§ **Exercise aim**:
Print the data below exactly, but only the lines from the one containing "Image resolution: width=1445" down to the one containing "Task: Click Show", inclusive.

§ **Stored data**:
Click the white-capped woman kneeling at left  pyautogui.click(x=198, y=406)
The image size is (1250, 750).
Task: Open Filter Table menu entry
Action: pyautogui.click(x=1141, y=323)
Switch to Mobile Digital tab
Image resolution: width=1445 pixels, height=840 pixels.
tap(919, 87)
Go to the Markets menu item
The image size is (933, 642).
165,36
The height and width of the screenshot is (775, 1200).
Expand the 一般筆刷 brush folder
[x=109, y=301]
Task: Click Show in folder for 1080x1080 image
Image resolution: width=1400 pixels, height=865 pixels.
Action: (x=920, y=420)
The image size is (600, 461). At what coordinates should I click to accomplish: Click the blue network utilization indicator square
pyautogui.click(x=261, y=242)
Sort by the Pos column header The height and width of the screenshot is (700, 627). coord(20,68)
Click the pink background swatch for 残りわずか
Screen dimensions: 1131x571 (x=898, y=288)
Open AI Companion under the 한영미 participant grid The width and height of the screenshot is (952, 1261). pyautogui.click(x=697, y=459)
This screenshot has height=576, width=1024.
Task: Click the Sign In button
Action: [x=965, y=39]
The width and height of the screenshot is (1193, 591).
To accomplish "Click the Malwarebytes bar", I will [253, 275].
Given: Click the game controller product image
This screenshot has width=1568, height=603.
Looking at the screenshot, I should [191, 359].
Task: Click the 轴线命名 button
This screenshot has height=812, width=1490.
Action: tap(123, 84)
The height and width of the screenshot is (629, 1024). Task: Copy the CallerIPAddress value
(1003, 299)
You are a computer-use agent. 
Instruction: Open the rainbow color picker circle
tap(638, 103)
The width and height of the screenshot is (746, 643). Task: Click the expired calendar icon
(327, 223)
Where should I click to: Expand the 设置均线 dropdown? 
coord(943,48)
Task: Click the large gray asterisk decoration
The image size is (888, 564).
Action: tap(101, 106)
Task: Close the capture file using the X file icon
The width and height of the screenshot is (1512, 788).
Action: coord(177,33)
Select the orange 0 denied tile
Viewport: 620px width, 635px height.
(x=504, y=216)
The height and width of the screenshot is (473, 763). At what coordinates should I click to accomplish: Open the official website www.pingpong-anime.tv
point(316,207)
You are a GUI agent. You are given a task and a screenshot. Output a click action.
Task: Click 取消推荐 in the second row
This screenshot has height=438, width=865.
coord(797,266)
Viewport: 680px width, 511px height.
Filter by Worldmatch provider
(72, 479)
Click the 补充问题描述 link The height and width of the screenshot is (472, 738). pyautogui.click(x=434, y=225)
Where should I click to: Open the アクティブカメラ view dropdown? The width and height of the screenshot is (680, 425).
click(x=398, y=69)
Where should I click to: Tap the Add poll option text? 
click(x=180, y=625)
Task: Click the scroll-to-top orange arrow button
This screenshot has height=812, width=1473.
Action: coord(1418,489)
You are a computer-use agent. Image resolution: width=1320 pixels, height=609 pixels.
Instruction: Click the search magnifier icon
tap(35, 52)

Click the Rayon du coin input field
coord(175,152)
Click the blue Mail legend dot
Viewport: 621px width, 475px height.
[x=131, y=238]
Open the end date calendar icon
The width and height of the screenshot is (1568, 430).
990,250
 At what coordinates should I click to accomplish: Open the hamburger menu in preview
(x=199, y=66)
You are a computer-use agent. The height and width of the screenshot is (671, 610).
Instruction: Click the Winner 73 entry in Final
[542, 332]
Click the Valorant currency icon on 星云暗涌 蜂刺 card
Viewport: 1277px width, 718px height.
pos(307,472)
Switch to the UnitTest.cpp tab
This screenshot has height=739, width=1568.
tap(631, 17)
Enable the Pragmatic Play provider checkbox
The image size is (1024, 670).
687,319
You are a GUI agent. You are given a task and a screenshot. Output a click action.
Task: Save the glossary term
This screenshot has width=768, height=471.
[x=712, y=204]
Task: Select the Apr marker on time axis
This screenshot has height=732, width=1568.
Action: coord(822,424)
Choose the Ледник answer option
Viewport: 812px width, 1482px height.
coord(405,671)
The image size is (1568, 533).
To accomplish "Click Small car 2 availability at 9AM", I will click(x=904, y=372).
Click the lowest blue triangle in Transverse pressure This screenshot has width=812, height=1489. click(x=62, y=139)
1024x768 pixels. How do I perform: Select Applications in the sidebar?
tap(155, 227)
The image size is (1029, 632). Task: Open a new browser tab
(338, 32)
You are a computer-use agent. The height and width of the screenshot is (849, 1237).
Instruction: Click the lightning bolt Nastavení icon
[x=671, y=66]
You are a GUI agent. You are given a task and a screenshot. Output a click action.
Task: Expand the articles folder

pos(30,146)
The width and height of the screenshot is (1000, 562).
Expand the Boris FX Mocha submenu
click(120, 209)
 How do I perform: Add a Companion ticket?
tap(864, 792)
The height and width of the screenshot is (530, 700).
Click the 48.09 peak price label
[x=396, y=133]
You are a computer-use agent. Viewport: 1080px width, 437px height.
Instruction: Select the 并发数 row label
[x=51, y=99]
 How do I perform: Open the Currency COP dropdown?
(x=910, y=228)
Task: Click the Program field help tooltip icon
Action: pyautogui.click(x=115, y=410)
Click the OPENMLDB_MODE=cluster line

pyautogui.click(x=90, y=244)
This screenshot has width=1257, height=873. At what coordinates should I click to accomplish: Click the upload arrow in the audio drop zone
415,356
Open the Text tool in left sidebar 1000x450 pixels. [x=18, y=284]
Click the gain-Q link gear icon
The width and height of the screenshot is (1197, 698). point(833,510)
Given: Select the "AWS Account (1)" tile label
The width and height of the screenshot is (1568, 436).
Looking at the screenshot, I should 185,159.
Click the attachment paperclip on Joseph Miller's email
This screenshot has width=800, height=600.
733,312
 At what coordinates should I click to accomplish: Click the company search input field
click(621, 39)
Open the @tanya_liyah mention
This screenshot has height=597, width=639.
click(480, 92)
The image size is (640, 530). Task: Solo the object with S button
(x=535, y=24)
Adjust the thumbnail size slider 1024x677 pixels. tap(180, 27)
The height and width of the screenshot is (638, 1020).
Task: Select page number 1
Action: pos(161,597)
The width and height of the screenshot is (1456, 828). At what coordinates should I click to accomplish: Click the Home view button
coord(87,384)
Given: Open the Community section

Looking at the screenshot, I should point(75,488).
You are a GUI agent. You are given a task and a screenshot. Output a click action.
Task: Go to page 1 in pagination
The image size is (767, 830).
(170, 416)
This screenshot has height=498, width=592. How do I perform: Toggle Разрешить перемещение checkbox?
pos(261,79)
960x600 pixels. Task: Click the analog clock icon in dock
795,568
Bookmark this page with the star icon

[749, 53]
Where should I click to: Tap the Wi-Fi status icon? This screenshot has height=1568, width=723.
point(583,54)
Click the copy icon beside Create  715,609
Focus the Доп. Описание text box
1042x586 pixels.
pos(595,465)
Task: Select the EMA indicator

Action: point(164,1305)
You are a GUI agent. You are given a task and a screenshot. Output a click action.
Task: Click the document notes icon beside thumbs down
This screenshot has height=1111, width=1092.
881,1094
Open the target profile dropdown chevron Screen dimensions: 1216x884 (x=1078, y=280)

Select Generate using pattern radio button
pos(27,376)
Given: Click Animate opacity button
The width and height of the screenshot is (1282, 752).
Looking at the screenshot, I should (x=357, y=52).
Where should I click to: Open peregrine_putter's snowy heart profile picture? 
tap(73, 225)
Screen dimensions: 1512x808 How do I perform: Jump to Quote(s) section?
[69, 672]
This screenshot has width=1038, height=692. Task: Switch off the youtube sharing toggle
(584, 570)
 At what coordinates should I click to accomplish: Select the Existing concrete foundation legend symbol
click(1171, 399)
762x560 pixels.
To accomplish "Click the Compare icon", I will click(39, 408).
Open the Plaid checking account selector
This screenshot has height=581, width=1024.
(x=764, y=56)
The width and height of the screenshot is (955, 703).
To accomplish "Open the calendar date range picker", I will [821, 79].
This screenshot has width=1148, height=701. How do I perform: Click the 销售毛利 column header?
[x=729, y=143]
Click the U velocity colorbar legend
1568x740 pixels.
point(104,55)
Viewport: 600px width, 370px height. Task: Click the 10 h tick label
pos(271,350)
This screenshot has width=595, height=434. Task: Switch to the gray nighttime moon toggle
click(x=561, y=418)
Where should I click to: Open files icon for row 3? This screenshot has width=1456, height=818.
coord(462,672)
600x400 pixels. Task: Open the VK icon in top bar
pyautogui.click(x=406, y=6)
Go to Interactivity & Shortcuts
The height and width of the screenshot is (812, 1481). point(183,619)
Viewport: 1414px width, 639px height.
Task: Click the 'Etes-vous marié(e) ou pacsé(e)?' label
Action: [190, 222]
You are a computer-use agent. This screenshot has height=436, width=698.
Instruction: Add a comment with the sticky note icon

§ **Result of the exercise**:
Image resolution: width=1445 pixels, height=840 pixels.
tap(919, 87)
Go to the Markets menu item
The image size is (933, 642).
165,36
The height and width of the screenshot is (775, 1200).
Expand the 一般筆刷 brush folder
[x=109, y=301]
Task: Click Show in folder for 1080x1080 image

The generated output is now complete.